Eif2B4 Protein is an important component in the neurobiology of neurodegenerative diseases. This page provides detailed information about its structure, function, and role in disease processes.
| Protein Name | eIF2B4 (Eukaryotic Translation Initiation Factor 2B Subunit Delta) |
|---|---|
| Gene | EIF2B4 |
| UniProt ID | P35228 |
| PDB Structure | 6O9Y, 6O9Z |
| Molecular Weight | 58 kDa |
| Subcellular Localization | Cytoplasm |
| Protein Family | eIF2B family |
eIF2B4 is the delta subunit of the eukaryotic translation initiation factor 2B complex. The eIF2B heterodecamer consists of two copies each of five subunits (alpha, beta, gamma, delta, epsilon), forming a symmetrical complex. The delta subunit plays a structural role in maintaining complex integrity and contributes to the regulatory functions of eIF2B[1].
The eIF2B complex serves as the guanine nucleotide exchange factor (GEF) for eIF2, catalyzing the exchange of GDP for GTP to regenerate active eIF2-GTP. This reaction is essential for translation initiation as the eIF2-GTP-Met-tRNAi ternary complex is required for start codon recognition at the ribosome. eIF2B is centrally involved in the integrated stress response (ISR), where phosphorylation of eIF2alpha inhibits eIF2B activity[2].
In the normal nervous system, eIF2B4 plays a critical role in regulating protein synthesis in neurons and glial cells. The eIF2B complex is a central regulator of the ISR, allowing cells to modulate translation in response to various stresses. Under stress conditions, eIF2B inhibition reduces global translation while selectively promoting expression of stress-response genes[3].
In oligodendrocytes, eIF2B function is essential for myelin production and maintenance. The stress-responsive regulation through eIF2B helps glial cells cope with the high metabolic demands of myelination and respond to cellular stress.
Mutations in EIF2B4 are a well-established cause of vanishing white matter disease (VWM), accounting for a significant portion of cases. VWM is characterized by progressive cerebellar ataxia, spasticity, and cognitive decline, with characteristic MRI findings of diffuse white matter rarefaction. Pathogenic variants in EIF2B4 result in partial loss of eIF2B function, impairing the integrated stress response in glial cells[4].

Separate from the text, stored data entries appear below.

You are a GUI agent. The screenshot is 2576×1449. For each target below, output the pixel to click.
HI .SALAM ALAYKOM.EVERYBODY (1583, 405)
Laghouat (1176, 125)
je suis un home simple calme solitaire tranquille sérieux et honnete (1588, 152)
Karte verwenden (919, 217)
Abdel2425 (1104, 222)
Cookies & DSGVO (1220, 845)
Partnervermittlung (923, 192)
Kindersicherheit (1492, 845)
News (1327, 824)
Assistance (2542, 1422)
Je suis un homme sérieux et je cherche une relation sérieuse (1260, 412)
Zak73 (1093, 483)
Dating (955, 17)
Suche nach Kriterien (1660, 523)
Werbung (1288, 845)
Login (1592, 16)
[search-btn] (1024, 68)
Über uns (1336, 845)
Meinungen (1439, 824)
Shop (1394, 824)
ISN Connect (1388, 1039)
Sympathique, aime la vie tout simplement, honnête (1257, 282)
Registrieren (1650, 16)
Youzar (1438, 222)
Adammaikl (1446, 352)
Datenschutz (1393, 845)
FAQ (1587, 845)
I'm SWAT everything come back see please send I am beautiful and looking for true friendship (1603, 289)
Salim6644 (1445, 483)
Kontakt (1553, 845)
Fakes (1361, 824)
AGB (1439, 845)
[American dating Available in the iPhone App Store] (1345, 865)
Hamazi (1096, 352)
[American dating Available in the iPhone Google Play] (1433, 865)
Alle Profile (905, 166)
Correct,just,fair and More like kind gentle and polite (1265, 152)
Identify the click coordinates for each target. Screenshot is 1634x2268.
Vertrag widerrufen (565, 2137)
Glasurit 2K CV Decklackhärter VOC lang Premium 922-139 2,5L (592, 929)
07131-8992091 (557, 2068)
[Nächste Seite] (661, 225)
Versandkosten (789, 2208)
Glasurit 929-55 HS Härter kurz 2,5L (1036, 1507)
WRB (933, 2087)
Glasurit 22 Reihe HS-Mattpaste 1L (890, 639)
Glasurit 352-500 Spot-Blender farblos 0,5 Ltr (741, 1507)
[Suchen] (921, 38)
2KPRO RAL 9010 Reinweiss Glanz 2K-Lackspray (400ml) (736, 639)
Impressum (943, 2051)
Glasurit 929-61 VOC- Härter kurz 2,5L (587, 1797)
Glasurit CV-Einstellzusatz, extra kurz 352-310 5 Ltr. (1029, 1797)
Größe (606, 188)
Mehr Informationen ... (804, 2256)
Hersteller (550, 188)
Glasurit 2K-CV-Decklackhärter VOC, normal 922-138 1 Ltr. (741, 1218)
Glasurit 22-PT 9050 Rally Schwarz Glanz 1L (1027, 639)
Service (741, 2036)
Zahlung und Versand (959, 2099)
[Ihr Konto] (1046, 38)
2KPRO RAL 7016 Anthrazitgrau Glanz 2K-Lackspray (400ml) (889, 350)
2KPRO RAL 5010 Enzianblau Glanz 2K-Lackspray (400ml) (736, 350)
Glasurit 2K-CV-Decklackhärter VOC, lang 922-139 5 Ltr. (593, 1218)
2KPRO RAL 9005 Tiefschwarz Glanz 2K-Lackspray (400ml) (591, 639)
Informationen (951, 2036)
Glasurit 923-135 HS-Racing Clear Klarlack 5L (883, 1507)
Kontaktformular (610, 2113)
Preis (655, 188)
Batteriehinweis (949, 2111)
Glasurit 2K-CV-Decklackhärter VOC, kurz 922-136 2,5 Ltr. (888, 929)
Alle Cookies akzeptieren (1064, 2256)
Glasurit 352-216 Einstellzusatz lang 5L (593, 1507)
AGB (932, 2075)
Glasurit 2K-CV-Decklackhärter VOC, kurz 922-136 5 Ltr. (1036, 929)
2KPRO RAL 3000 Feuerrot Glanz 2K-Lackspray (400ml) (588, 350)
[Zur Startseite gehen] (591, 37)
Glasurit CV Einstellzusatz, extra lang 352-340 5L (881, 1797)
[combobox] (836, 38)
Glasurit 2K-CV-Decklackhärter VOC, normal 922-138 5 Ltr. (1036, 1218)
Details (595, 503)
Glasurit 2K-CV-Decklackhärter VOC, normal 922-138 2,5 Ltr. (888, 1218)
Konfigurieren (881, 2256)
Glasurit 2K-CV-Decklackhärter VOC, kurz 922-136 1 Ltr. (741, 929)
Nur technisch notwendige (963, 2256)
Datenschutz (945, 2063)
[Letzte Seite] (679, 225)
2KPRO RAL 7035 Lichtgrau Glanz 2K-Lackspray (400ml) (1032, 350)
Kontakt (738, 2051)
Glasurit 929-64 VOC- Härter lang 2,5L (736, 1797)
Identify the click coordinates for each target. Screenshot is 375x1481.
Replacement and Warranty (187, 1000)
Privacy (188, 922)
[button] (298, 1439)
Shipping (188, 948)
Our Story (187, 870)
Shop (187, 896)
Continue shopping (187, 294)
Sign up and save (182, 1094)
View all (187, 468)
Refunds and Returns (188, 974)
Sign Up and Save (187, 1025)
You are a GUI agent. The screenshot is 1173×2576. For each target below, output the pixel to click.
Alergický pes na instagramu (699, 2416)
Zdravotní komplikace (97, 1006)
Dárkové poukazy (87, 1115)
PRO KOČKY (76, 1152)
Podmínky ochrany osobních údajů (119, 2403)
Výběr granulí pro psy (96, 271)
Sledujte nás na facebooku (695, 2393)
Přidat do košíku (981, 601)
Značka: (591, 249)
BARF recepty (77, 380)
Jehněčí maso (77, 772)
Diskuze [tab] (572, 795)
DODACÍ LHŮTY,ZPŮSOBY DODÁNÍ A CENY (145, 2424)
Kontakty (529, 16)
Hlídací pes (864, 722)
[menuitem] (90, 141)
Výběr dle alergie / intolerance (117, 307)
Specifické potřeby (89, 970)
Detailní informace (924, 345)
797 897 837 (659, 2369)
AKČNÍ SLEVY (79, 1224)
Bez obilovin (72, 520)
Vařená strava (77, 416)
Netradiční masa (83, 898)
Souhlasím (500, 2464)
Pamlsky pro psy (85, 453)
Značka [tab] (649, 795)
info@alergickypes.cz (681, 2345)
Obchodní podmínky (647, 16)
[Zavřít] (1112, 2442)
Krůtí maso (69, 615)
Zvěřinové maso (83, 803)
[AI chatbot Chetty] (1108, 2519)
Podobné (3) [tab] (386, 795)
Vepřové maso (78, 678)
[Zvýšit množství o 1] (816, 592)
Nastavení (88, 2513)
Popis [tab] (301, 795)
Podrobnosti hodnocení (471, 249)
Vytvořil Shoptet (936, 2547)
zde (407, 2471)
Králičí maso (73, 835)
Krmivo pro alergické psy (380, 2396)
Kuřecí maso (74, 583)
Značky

The pathophysiology involves impaired stress response in oligodendrocytes, which compromises their ability to handle various cellular stresses, ultimately resulting in myelin vacuolization and loss.
Therapeutic approaches for VWM focus on enhancing eIF2B activity:
ISRIB (Integrated Stress Response Inhibitor): A small molecule that stabilizes eIF2B and restores function despite eIF2alpha phosphorylation. Shows promise in preclinical models[5].
Pharmacological approaches: Additional compounds that can enhance eIF2B activity are under development.
Gene therapy: Viral delivery of wild-type EIF2B4 to restore normal function.
The study of Eif2B4 Protein has evolved significantly over the past decades. Research in this area has revealed important insights into the underlying mechanisms of neurodegeneration and continues to drive therapeutic development.
Historical context and key discoveries in this field have shaped our current understanding and will continue to guide future research directions.